Using the spectrum analyzer of the MDO4000 (Figure 10) we first connect an H-field probe to the RF input so that we can localize the source of the energy.

  FIGURE 10. Spectrum analyzer shows the output of an H-Field probe placed near the UUT.   It’s important to orientate the H-field probe so that the plane of the loop is in-line with the conductor being evaluated, thus positioning the loop so that magnetic field lines of flux pass through it. Moving the H-Field prove around the PCB, we can localize the source of energy. By selecting a narrower aperture probe we can focus the search in a smaller area.

  FIGURE 11. Test setup combines analog oscilloscope channels and spectrum analyzer channel on a mixed domain oscilloscope.   Once we have located the apparent source of energy, we turn on the RF Amplitude vs. Time trace (Figure 12). This trace shows the integrated power versus time for all signals in the span. We can clearly see a large pulse in display. Moving spectrum time through the record length we can see that the EMI event (wide band signal centered around 140 MHz) directly corresponds to the large pulse. To stabilize the measurement we can enable the RF power trigger and then increase the record length so that we can determine how often the RF pulse is occurring.

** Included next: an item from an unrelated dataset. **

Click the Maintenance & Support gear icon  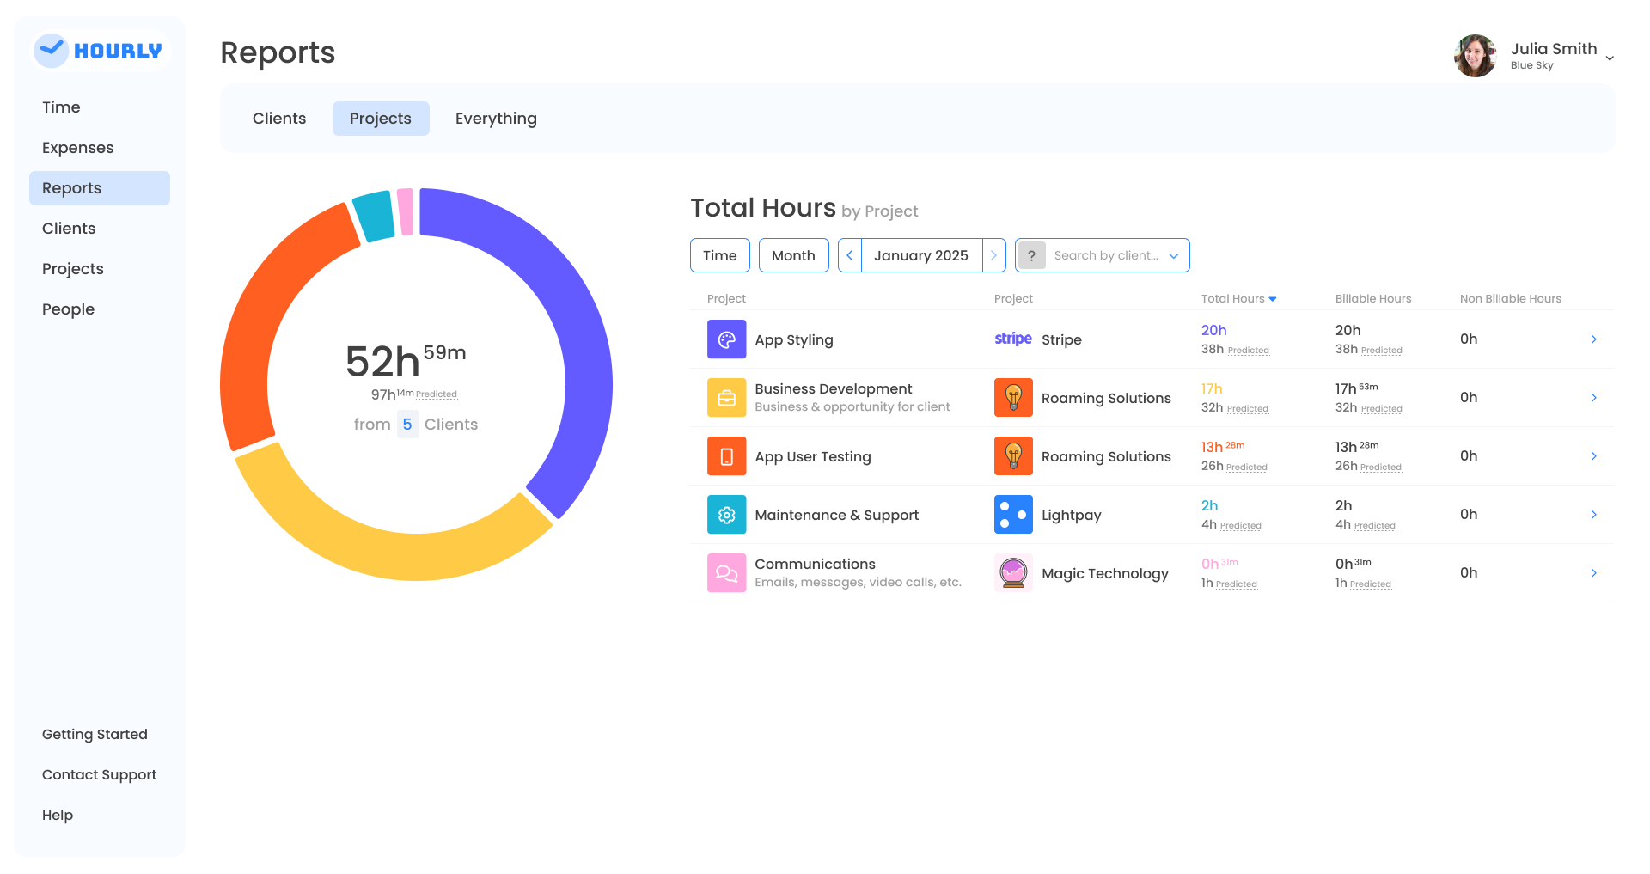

To measure the pulse repetition period we could enable the measurement markers and directly determine the period.

FIGURE 12. RF Amplitude vs. Time trace shows a significant pulse. The spectrum display shows its frequency content. FIGURE 13. Probing signals with a passive probe on one of the oscilloscope channels uncovers a signal that correlates with the RF. The next step to positively identify the source of EMI is to utilize the oscilloscope portion of the MDO4000 Series oscilloscope.Keeping the same setup we can now enable Channel 1 of the oscilloscope and browse the PCB looking for a signal source which is coincident with the EMI event.

After browsing signals with the oscilloscope probe for a while, the signal in Figure 13 was spotted. It can be clearly seen on display that the signal we are connected to on Channel 1 of the scope can be directly correlated to the EMI event.

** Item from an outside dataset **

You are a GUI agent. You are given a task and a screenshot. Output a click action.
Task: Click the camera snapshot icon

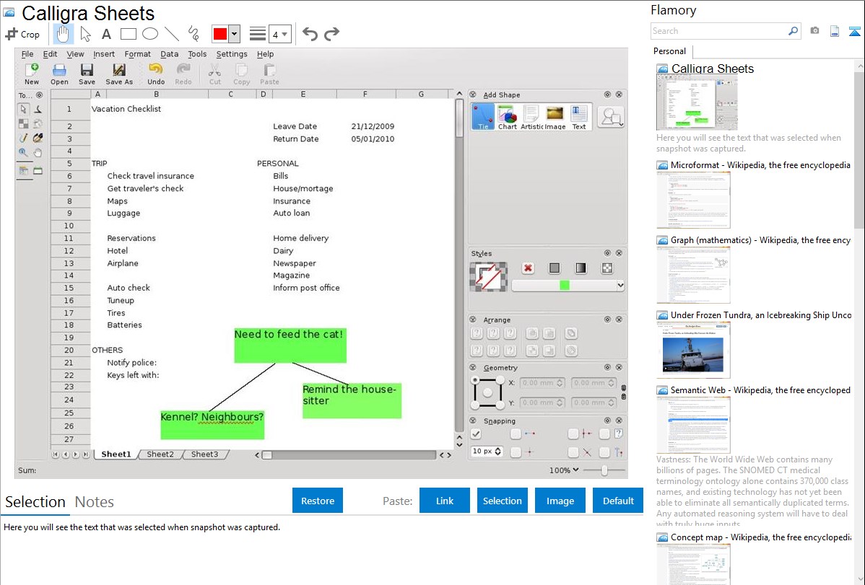click(814, 31)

Conclusion Failing an EMI compliance test can put a product development schedule at risk. However, the troubleshooting techniques outlined here can help you isolate the source of the energy so you can formulate a plan for remediation. Effective troubleshooting requires understanding the compliance test report and how compliance testing and troubleshooting employ different measurement techniques. In general, it depends on looking for relatively high electromagnetic field, determining their characteristics, and correlating field activity with circuit activity to determine the source.